Goal of the exercise: Which lines of the entries below run from the one holding "Switch to the Reporting tab" to the one holding "Open the globe service schedules toolbar icon", inclusive? Set down exactly those lines and no others.

Exercise inputs:
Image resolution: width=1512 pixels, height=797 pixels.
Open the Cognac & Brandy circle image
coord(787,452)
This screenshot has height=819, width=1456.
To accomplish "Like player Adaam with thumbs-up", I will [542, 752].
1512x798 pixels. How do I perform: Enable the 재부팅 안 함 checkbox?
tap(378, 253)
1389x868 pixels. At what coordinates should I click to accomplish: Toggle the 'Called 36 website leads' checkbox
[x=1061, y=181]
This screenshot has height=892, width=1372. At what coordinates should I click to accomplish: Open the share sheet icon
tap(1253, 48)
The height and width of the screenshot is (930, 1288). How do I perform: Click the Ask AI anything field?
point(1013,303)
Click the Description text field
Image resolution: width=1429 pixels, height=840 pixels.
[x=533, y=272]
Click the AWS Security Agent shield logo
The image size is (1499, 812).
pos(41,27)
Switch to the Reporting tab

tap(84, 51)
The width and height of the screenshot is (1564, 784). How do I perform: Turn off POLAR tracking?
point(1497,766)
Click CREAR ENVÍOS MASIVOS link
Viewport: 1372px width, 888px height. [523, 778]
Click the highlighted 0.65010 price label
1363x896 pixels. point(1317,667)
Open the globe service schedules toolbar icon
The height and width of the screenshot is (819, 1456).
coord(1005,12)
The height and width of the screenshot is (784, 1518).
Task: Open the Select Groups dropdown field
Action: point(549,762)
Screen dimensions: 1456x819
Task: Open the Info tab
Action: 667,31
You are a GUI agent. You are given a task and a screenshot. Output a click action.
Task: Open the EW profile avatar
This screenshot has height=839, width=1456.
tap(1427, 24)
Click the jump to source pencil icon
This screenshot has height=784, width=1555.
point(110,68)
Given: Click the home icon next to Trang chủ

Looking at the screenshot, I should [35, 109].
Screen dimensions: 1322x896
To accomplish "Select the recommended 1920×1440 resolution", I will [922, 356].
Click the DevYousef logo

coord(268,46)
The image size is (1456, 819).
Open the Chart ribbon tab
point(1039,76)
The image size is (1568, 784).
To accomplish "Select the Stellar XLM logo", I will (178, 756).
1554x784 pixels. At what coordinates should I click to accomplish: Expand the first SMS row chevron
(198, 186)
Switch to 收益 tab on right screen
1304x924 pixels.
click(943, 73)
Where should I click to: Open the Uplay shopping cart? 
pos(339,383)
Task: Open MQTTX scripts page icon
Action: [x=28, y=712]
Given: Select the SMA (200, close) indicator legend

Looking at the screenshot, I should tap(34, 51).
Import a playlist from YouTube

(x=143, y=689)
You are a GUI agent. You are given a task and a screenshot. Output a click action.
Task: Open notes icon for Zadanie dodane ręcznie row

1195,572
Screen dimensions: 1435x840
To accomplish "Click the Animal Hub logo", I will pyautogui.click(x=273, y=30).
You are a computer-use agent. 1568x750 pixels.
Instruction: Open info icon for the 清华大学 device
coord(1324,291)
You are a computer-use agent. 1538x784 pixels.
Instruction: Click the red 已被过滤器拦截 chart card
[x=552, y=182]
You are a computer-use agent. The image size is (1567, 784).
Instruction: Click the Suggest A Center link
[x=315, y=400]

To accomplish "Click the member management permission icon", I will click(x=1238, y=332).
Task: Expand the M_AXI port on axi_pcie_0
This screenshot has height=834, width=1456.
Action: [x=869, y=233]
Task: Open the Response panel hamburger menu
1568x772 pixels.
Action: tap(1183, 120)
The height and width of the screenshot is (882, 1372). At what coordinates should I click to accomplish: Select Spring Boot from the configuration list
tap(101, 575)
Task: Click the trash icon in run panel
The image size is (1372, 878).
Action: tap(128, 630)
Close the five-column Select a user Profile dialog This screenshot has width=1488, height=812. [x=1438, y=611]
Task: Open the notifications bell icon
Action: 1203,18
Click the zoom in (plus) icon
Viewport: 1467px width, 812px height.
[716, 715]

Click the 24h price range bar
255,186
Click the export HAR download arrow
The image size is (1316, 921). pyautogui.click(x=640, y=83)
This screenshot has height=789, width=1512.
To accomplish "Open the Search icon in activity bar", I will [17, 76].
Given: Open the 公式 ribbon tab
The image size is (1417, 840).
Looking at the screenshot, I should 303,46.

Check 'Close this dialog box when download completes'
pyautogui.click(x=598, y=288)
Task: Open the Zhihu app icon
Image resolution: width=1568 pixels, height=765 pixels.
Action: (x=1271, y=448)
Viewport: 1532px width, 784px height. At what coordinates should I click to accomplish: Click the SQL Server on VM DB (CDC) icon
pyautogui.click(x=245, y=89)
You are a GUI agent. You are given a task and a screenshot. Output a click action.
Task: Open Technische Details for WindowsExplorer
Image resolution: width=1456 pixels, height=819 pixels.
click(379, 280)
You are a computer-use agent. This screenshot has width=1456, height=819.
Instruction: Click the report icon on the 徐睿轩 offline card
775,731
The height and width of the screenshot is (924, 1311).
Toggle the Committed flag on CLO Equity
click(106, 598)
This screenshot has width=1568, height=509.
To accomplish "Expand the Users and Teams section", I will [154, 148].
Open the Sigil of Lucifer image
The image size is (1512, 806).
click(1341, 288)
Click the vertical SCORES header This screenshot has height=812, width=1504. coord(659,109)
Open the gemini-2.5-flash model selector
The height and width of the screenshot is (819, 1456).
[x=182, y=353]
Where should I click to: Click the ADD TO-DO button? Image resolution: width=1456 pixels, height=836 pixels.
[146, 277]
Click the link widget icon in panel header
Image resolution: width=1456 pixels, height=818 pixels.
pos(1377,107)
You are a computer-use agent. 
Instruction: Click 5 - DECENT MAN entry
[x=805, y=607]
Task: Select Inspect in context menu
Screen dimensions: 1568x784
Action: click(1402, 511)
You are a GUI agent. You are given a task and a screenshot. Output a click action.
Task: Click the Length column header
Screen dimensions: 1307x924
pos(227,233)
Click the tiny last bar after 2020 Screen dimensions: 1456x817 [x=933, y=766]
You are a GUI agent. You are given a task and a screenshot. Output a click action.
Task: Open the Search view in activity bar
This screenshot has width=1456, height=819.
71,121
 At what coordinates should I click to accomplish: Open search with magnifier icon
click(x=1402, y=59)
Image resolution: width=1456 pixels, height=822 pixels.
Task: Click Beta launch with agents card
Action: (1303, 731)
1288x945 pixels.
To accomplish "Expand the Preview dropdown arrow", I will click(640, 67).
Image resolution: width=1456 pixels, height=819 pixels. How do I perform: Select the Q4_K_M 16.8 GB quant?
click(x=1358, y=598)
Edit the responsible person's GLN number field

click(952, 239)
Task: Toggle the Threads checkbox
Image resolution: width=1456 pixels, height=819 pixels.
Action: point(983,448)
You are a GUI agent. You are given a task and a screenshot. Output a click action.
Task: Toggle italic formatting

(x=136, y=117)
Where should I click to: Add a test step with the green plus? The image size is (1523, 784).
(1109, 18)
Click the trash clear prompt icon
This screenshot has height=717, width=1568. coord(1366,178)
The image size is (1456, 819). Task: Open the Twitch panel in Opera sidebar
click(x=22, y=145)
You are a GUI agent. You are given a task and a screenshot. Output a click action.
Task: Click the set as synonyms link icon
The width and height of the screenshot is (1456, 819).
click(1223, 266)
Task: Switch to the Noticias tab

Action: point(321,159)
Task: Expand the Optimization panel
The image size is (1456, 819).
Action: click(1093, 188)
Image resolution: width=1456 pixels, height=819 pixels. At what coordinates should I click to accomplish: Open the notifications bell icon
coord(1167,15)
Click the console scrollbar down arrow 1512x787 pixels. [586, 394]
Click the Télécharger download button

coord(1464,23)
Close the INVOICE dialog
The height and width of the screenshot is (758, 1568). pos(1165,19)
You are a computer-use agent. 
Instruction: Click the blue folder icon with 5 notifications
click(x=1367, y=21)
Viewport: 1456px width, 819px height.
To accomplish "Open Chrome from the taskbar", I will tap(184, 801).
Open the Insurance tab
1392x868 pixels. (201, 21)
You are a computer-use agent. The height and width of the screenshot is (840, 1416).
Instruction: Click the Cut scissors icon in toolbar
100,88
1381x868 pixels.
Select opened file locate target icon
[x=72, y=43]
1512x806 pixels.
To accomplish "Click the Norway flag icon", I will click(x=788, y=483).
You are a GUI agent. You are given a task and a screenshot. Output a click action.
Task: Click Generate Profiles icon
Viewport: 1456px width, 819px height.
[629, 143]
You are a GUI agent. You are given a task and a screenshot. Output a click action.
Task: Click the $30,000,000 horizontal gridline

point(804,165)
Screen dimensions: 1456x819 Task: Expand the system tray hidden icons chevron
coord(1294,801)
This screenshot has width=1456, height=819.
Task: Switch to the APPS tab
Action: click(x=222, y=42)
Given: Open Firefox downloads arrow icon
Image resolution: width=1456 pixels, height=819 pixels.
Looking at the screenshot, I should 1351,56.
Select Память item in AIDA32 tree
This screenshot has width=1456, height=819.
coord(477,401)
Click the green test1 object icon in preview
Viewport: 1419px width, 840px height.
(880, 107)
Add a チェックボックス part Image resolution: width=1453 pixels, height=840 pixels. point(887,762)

Response area:
Switch to the Reporting tab

tap(84, 51)
The width and height of the screenshot is (1564, 784). How do I perform: Turn off POLAR tracking?
point(1497,766)
Click CREAR ENVÍOS MASIVOS link
Viewport: 1372px width, 888px height. [523, 778]
Click the highlighted 0.65010 price label
1363x896 pixels. point(1317,667)
Open the globe service schedules toolbar icon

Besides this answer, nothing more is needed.